Rwandan daily The New Times is reporting that internet users in the country's capital Kigali will be able to access WiBro high speed mobile wireless internet by the end of September.
The government signed a USD40 million deal with South Korean incumbent telco KT in October 2008 to install the 10,000-user capacity wireless broadband network in the city. Nkubito Bakuramutsa, deputy CEO of IT at the Rwanda Development, commented: 'Tourists will be able to move from the airport to their hotels while surfing the net and people will be moving in their vehicles while carrying out transactions on their laptops.'
He said that the wireless broadband project is worth RWF4.5 billion (USD8 million) and added that by December of this year, a RWF22.7 billion fibre-optic backbone project will be rolled out throughout the country.
Under the deal signed with KT, the South Korean telco also agreed to install the 2,300km national backbone, which will link 36 main points in Rwanda's 30 districts and is expected to provide affordable high speed broadband internet access to around four million Rwandans within the next two to three years.
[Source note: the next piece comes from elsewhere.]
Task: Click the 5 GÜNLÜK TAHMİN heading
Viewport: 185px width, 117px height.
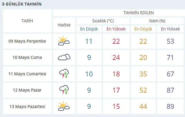Action: (x=22, y=4)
The project will also increase broadband availability to more than 700 Rwandan institutions, including schools, healthcare centres and local government administrative centres.
The KT deal was funded in part by a USD24 million credit line extended to the country by the World Bank as part of its USD424 million Regional Communication Infrastructure Programme, designed to improve the infrastructure of southern and eastern Africa and increase the deployment of e-government in the area.